Wednesday, August 3, 2016

What I Learned in the Forests of France: About Biogeography

France, part 4.

On July 14, I went hiking in the Vosges Mountains of eastern France with the Gennetay family of Strasbourg. This was easily one of the greatest days of my life. It is always fun to take a hike with such a happy family (the family of my son-in-law). And it is always exhilarating for a gentleman of a certain age, myself, to be able to hike for seven hours and survive. But in the next two essays I will describe some of the scientific and environmental things I learned on this hike.

First, about biogeography.

The forests of France are just similar enough to those of eastern North America to feel comfortable, but just different enough to feel exotic.



Some of the weedy species were the same, such as yarrow (Achillea millaefolium), mullein (Verbascum thapsus), foxglove (Digitalis purpurea), and cow parsnip (Heracleum sphondylium). The bracken fern (Pteridium aquilinum) and the fireweed (Chamerion angustifolium) live all over the Northern Hemisphere. And one of the tree species, widespread at forest edges, is actually a native of North America, and was introduced to Europe in 1601: the black locust Robinia pseudoacacia.



Bracken fern (Pteridium aquilinum, foreground)

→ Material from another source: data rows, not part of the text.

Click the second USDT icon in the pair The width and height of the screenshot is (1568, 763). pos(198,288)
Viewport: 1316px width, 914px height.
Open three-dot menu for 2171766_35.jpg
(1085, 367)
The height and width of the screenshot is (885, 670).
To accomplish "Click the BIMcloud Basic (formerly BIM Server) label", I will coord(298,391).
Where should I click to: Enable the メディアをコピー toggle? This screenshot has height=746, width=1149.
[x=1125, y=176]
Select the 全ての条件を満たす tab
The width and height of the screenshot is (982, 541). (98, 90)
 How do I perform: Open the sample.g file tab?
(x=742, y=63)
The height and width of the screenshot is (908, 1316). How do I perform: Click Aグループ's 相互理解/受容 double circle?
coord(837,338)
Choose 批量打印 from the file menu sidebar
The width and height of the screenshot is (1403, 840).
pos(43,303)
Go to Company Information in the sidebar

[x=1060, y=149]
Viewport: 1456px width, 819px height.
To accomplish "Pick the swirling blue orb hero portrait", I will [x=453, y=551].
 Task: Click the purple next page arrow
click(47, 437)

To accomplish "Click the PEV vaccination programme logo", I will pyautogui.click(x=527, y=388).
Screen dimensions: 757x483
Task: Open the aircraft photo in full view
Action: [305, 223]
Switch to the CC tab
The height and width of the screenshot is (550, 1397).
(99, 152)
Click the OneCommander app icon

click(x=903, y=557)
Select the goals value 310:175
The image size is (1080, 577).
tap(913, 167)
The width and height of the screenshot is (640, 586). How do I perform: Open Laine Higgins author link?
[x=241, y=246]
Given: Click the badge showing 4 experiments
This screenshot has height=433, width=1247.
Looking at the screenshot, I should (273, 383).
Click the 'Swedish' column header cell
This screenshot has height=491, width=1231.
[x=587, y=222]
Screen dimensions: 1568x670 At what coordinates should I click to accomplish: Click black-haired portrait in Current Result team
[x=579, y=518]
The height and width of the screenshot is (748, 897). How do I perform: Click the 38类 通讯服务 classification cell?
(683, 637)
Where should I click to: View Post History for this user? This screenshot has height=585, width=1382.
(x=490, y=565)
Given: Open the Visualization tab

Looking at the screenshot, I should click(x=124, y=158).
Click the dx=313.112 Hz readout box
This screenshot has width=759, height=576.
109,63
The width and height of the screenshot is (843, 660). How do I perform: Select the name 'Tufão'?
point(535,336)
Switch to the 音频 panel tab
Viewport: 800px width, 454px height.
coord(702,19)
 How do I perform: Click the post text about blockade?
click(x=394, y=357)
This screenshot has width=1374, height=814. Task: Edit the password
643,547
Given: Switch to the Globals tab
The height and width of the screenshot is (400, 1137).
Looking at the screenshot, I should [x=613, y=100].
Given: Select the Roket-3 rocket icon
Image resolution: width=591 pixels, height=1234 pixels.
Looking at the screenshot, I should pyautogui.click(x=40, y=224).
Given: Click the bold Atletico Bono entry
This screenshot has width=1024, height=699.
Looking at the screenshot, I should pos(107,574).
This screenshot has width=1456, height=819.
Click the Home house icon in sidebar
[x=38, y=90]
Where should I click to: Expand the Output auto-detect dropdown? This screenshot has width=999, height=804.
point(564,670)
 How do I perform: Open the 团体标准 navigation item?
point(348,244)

Foxglove (Digitalis purpurea)


Fireweed (Chamerion angustifolium)

But in most cases the forests consisted of the same general types (genera) of trees, but different species. Examples of European trees similar to but not the same species as those in America include the following. I provide scientific names for the European species, and French names.

Pines: Scots pine (Pinus sylvestris) (le pin)
Firs: Picea abies (le sapin)
Maples: Acer campestre and A. platanoides (les erables)
Birches: Betula pendula (les bouleaux)
Oaks: principally Quercus petraea (les chênes)



European maples (probably Acer platanoides)


European birches (Betula pendula)

The same was true of the shrubs:

Dogwood (Cornus mas) (le cornouiller mâle)
Hazelnuts (Corylus avellana) (le noisetier)
Elderberry (Sambucus nigra) (les sureaux)
Mountain ash or rowan (Sorbus aucuparia) (le sorbier)


The principal reason that European forests resemble North American forests but not Southern Hemisphere forests is that the Atlantic Ocean began to separate Europe and North America only about 70 million years ago, just long enough for new species but not for new genera to evolve. In contrast, Northern and Southern Hemisphere forests have been separate for about 120 million years; not only do Southern Hemisphere forests have different species, but different genera, of trees and shrubs. Evolution is the reason that the forests of France felt both comfortably familiar and enchantingly different from those I know in North America. I was standing right in the middle of a lesson in biogeography, a field of study largely invented by Darwin’s fellow-discoverer of evolution, Alfred Russel Wallace.

Here are some other interesting biogeographical differences:


But you generally won’t see maples, birches, dogwoods, hazelnuts, or elderberries in Southern Hemisphere forests. You may see trees similar to them, but not the same genera. You will find a few oaks and elderberries in South America and Southeast Asia, and only one maple species out of 128 lives in the Southern Hemisphere.

The forests of France contain no poison ivy or poison oak (genus Toxicodendron). Both Europe and North America have nettles (les orties) but they appear to be more abundant in Europe. European nettle species (Urtica dioica and U. urens) are different from those in North America.
We also saw chestnuts, Castanea sativa. “Sativa” means cultivated. Although these trees grow in the wild, they are the source of edible chestnuts. The sprays of male flowers produce very little nectar but, according to a beekeeper in the family, bees can make it into a particularly pungent kind of honey. This rarely happens, however, since it takes hundreds of flowering trees for the bees to produce just a little bit of honey. In America, most of the native chestnuts (Castanea dentata) have died; a few of them re-sprout before they are old enough to reproduce. This is because of a fungus introduced in the early twentieth century from planted European chestnut trees. Although you can see occasional American chestnut resprouts in the northeastern United States, you will never again see chestnut forests.


Chestnuts (Castanea sativa)


Everybody loved this wonderful hike through the forest; but as a botanist, I experienced a whole extra dimension of enjoyment by seeing the cousins of my plant friends from America.